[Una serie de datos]
○ ○ ○ ○ ○

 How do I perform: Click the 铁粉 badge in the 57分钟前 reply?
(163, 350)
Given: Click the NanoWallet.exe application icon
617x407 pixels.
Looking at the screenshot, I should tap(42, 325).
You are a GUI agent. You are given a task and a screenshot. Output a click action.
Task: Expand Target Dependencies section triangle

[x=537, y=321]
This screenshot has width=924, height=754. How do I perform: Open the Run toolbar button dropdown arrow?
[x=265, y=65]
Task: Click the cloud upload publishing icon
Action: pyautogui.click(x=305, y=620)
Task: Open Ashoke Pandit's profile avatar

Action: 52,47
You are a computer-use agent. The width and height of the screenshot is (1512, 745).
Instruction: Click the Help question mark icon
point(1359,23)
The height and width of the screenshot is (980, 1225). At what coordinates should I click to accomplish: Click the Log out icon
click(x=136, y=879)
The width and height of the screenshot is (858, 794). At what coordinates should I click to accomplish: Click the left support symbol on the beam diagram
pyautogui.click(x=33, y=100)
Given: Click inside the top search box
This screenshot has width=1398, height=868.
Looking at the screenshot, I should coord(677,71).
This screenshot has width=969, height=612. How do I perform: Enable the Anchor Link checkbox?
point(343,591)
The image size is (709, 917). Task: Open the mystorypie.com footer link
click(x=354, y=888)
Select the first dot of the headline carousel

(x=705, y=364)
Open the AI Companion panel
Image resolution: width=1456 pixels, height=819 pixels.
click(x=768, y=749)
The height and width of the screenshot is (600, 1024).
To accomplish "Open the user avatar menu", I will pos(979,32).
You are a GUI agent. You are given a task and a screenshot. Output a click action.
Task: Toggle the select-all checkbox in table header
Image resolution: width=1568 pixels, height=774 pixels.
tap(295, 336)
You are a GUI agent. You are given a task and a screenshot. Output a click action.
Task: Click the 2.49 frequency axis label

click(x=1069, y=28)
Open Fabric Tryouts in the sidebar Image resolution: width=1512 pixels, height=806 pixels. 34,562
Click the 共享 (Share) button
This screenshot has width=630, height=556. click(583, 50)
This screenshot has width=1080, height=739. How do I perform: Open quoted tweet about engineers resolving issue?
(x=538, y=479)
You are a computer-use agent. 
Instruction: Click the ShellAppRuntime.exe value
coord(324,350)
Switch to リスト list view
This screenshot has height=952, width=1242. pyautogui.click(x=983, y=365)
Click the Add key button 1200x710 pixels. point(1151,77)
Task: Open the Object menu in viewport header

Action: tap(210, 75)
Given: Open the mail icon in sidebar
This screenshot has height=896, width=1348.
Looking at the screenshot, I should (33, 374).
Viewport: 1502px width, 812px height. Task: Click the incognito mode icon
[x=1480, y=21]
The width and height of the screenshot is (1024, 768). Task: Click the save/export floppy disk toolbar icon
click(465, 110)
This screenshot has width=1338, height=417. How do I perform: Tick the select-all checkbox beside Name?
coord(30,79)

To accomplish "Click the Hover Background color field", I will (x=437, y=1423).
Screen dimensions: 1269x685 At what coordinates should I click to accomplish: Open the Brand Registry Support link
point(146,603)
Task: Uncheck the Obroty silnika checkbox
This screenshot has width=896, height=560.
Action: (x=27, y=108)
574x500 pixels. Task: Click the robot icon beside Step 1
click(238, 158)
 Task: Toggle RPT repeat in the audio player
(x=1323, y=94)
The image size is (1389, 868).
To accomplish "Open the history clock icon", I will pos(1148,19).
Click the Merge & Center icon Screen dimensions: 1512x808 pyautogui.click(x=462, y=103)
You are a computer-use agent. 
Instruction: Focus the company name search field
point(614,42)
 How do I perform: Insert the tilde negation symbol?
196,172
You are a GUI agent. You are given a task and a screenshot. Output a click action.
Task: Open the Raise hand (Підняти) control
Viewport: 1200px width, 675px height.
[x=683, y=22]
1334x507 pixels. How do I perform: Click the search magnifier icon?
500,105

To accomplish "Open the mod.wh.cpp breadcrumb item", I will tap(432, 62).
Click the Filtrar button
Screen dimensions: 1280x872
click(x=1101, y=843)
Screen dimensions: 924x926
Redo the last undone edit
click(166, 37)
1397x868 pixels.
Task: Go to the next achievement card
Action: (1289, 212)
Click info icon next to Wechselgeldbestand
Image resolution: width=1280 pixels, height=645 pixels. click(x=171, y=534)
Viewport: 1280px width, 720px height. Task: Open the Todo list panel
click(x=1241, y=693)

○ ○ ○ ○ ○

_DESAFÍO:_ Transcribe todas las líneas de los datos anteriores sin cambiar ni un solo carácter.

_RESPUESTA ESPERADA:_
 How do I perform: Click the 铁粉 badge in the 57分钟前 reply?
(163, 350)
Given: Click the NanoWallet.exe application icon
617x407 pixels.
Looking at the screenshot, I should tap(42, 325).
You are a GUI agent. You are given a task and a screenshot. Output a click action.
Task: Expand Target Dependencies section triangle

[x=537, y=321]
This screenshot has width=924, height=754. How do I perform: Open the Run toolbar button dropdown arrow?
[x=265, y=65]
Task: Click the cloud upload publishing icon
Action: pyautogui.click(x=305, y=620)
Task: Open Ashoke Pandit's profile avatar

Action: 52,47
You are a computer-use agent. The width and height of the screenshot is (1512, 745).
Instruction: Click the Help question mark icon
point(1359,23)
The height and width of the screenshot is (980, 1225). At what coordinates should I click to accomplish: Click the Log out icon
click(x=136, y=879)
The width and height of the screenshot is (858, 794). At what coordinates should I click to accomplish: Click the left support symbol on the beam diagram
pyautogui.click(x=33, y=100)
Given: Click inside the top search box
This screenshot has width=1398, height=868.
Looking at the screenshot, I should coord(677,71).
This screenshot has width=969, height=612. How do I perform: Enable the Anchor Link checkbox?
point(343,591)
The image size is (709, 917). Task: Open the mystorypie.com footer link
click(x=354, y=888)
Select the first dot of the headline carousel

(x=705, y=364)
Open the AI Companion panel
Image resolution: width=1456 pixels, height=819 pixels.
click(x=768, y=749)
The height and width of the screenshot is (600, 1024).
To accomplish "Open the user avatar menu", I will pos(979,32).
You are a GUI agent. You are given a task and a screenshot. Output a click action.
Task: Toggle the select-all checkbox in table header
Image resolution: width=1568 pixels, height=774 pixels.
tap(295, 336)
You are a GUI agent. You are given a task and a screenshot. Output a click action.
Task: Click the 2.49 frequency axis label

click(x=1069, y=28)
Open Fabric Tryouts in the sidebar Image resolution: width=1512 pixels, height=806 pixels. 34,562
Click the 共享 (Share) button
This screenshot has width=630, height=556. click(583, 50)
This screenshot has width=1080, height=739. How do I perform: Open quoted tweet about engineers resolving issue?
(x=538, y=479)
You are a computer-use agent. 
Instruction: Click the ShellAppRuntime.exe value
coord(324,350)
Switch to リスト list view
This screenshot has height=952, width=1242. pyautogui.click(x=983, y=365)
Click the Add key button 1200x710 pixels. point(1151,77)
Task: Open the Object menu in viewport header

Action: tap(210, 75)
Given: Open the mail icon in sidebar
This screenshot has height=896, width=1348.
Looking at the screenshot, I should (33, 374).
Viewport: 1502px width, 812px height. Task: Click the incognito mode icon
[x=1480, y=21]
The width and height of the screenshot is (1024, 768). Task: Click the save/export floppy disk toolbar icon
click(465, 110)
This screenshot has width=1338, height=417. How do I perform: Tick the select-all checkbox beside Name?
coord(30,79)

To accomplish "Click the Hover Background color field", I will (x=437, y=1423).
Screen dimensions: 1269x685 At what coordinates should I click to accomplish: Open the Brand Registry Support link
point(146,603)
Task: Uncheck the Obroty silnika checkbox
This screenshot has width=896, height=560.
Action: (x=27, y=108)
574x500 pixels. Task: Click the robot icon beside Step 1
click(238, 158)
 Task: Toggle RPT repeat in the audio player
(x=1323, y=94)
The image size is (1389, 868).
To accomplish "Open the history clock icon", I will pos(1148,19).
Click the Merge & Center icon Screen dimensions: 1512x808 pyautogui.click(x=462, y=103)
You are a computer-use agent. 
Instruction: Focus the company name search field
point(614,42)
 How do I perform: Insert the tilde negation symbol?
196,172
You are a GUI agent. You are given a task and a screenshot. Output a click action.
Task: Open the Raise hand (Підняти) control
Viewport: 1200px width, 675px height.
[x=683, y=22]
1334x507 pixels. How do I perform: Click the search magnifier icon?
500,105

To accomplish "Open the mod.wh.cpp breadcrumb item", I will tap(432, 62).
Click the Filtrar button
Screen dimensions: 1280x872
click(x=1101, y=843)
Screen dimensions: 924x926
Redo the last undone edit
click(166, 37)
1397x868 pixels.
Task: Go to the next achievement card
Action: (1289, 212)
Click info icon next to Wechselgeldbestand
Image resolution: width=1280 pixels, height=645 pixels. click(x=171, y=534)
Viewport: 1280px width, 720px height. Task: Open the Todo list panel
click(x=1241, y=693)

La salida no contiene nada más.